NEW YORK (Reuters) – World stock markets rose on Monday and benchmark U.S. bond yields slipped from 13-month highs as investors looked to the U.S. central bank’s meeting later in the week.
Wall Street’s main indexes rallied in late afternoon trade after the benchmark S&P 500 closed at another record high, while European shares were flat after rising to pre-pandemic levels, with travel shares gaining in both regions.
MSCI’s gauge of stocks across the globe gained 0.37%.
The Federal Reserve’s two-day policy meeting ending on Wednesday is in focus with rising bond yields and concerns over a pickup in inflation.
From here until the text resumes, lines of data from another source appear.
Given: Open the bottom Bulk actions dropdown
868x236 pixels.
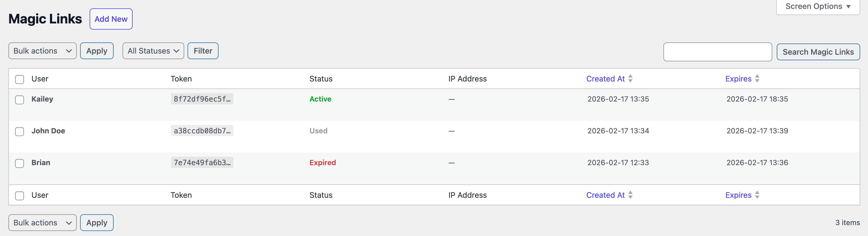Looking at the screenshot, I should (42, 223).
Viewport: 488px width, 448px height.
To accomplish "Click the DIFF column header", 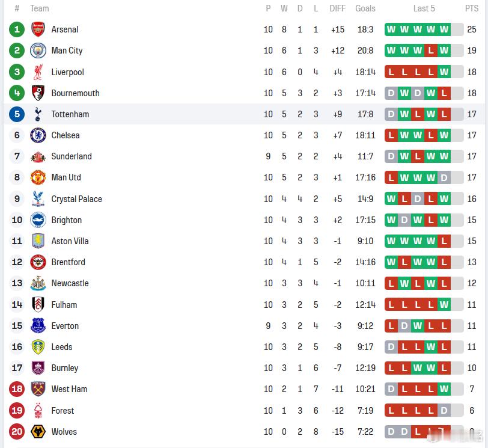I will pyautogui.click(x=338, y=8).
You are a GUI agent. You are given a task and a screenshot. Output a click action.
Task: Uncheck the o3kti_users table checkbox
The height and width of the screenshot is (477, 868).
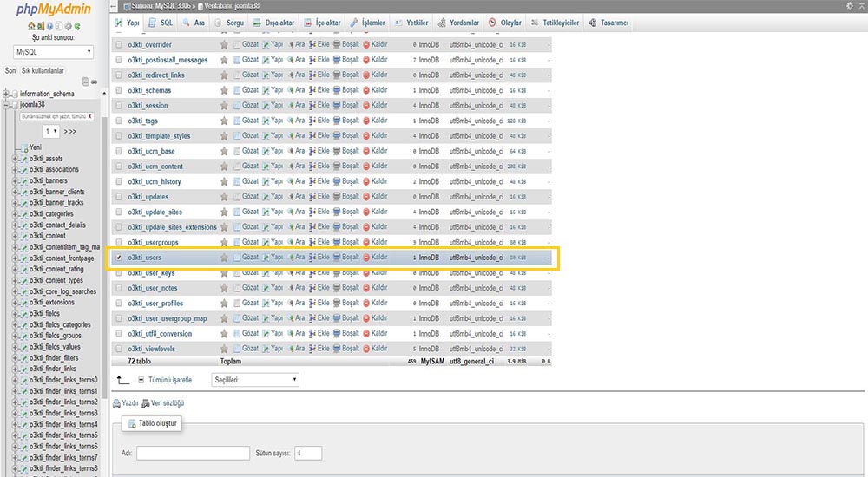[x=119, y=258]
Fed policymakers are expected this week to forecast that the U.S. economy will grow in 2021 at the fastest rate in decades.
“I think there is still a bias toward accelerating economic growth,” said David Joy, chief market strategist at Ameriprise Financial.
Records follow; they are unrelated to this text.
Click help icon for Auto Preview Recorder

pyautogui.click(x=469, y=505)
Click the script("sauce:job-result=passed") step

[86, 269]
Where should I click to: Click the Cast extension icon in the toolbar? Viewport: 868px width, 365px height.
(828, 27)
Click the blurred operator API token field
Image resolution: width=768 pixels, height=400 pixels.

On Wall Street, the Dow Jones Industrial Average rose 174.82 points, or 0.53%, to 32,953.46, the S&P 500 gained 25.6 points, or 0.65%, to 3,968.94 and the Nasdaq Composite added 139.84 points, or 1.05%, to 13,459.71.
Airline shares rose as the companies pointed to concrete signs of an industry recovery as a slowing COVID-19 pandemic helps leisure bookings.
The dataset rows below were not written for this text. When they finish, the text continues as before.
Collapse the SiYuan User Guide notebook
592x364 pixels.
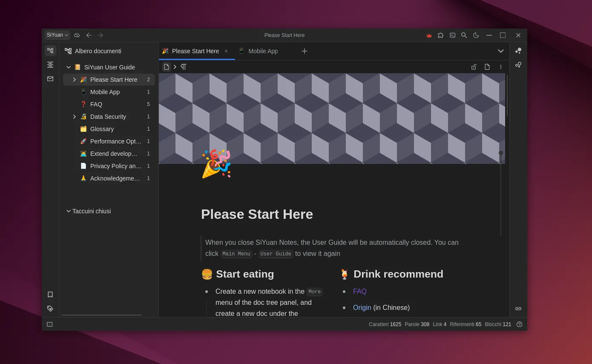click(69, 67)
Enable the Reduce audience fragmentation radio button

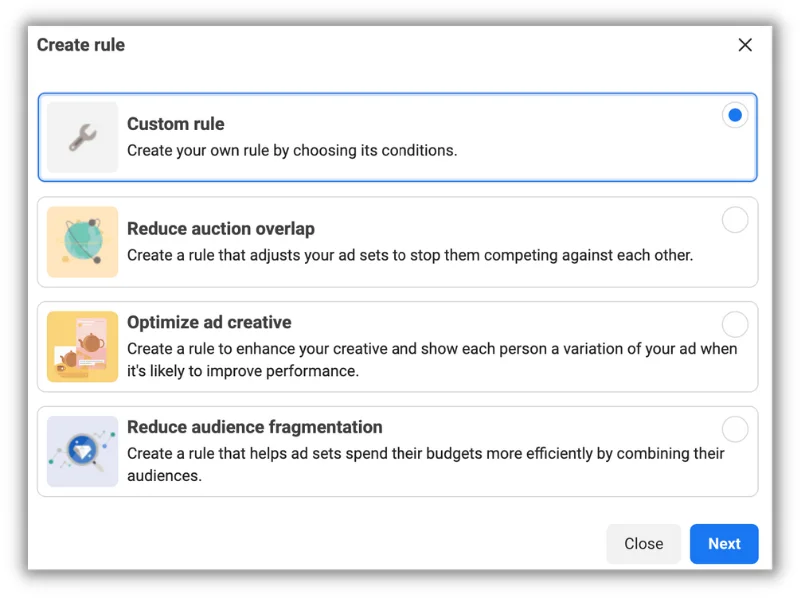point(735,429)
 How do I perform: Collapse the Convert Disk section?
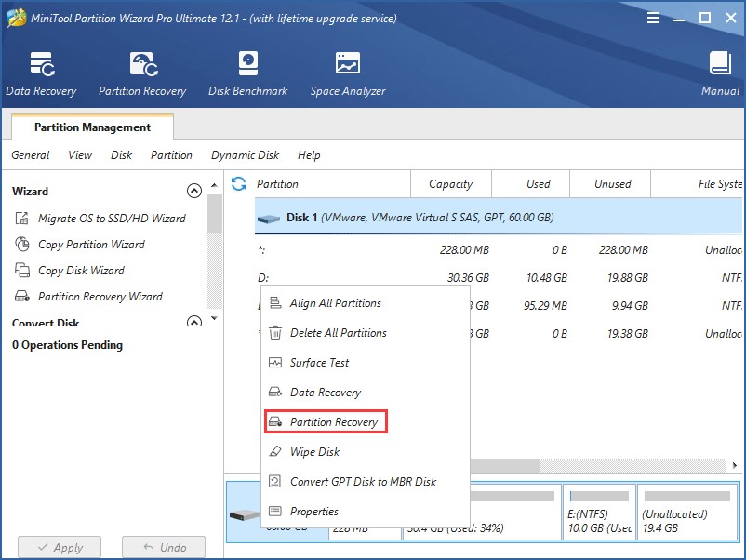[x=194, y=322]
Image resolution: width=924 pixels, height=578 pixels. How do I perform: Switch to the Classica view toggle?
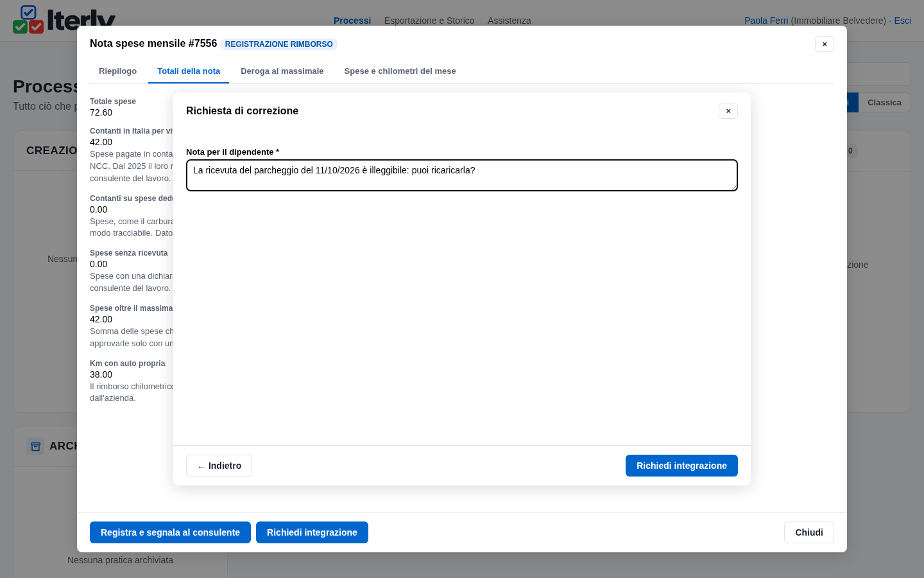884,103
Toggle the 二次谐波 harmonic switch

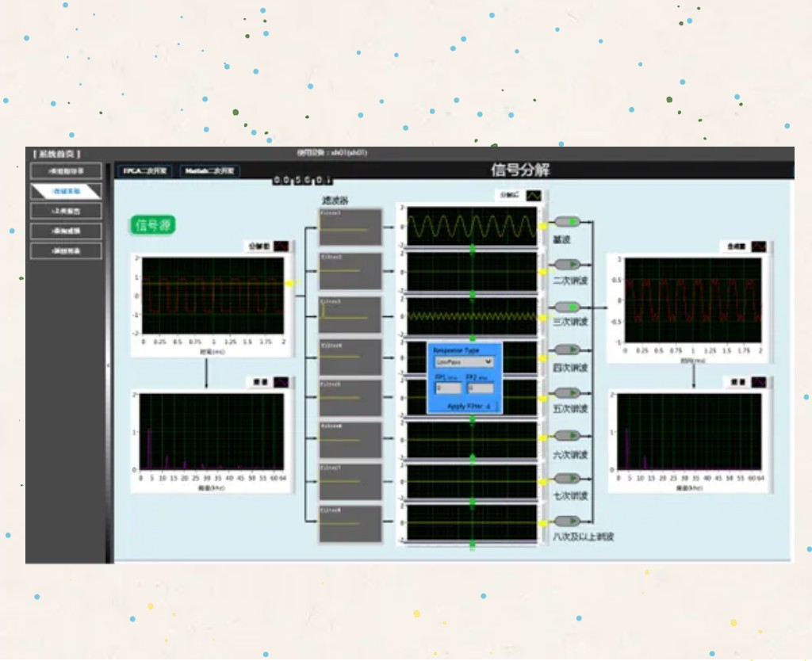567,264
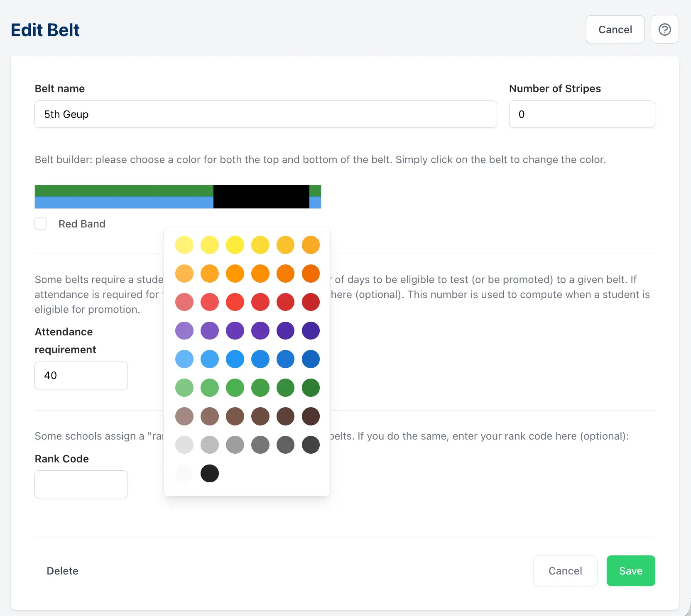
Task: Choose the lightest blue swatch
Action: (184, 359)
Germany, France and Italy said they would hit pause on AstraZeneca COVID-19 shots after several countries reported possible serious side-effects, throwing Europe’s already struggling vaccination campaign into disarray.
The pan-European STOXX 600 index was flat, after touching its highest level since February 2020, with travel stocks gaining.
The $1.9 trillion stimulus President Joe Biden signed into law last week, expected improving economic data and the rollout of COVID-19 vaccinations supported gains, even as investors were attuned to the outlook for monetary policy.
Longer-term U.S. Treasury yields fell as the market looked ahead to the Fed meeting and the latest government debt auctions.
The benchmark 10-year yield, which reached 1.642% on Friday, was last down 2.8 basis points at 1.6073%.
Rising inflation expectations could prompt the Federal Open Market Committee to signal it will start raising rates sooner than expected.
“Following the fiscal stimulus packages it is inevitable that Fed GDP forecasts will be revised up, and some FOMC members might think rates will have to move higher sooner than they anticipated last December,” economists at ANZ said.
In currencies trading, the dollar gained as traders cut their bearish bets on the greenback to four-month lows amid the recent rise in U.S. Treasury yields.
The dollar index rose 0.109%, with the euro down 0.18% to $1.1933.
Oil prices slipped, pulling back from earlier gains bolstered by strong Chinese economic news, because of concerns about potential U.S. tax increases to pay for infrastructure spending.
U.S. West Texas Intermediate crude for April settled at $65.39 a barrel, down 22 cents. Brent crude futures for May settled at $68.88 a barrel, losing 34 cents.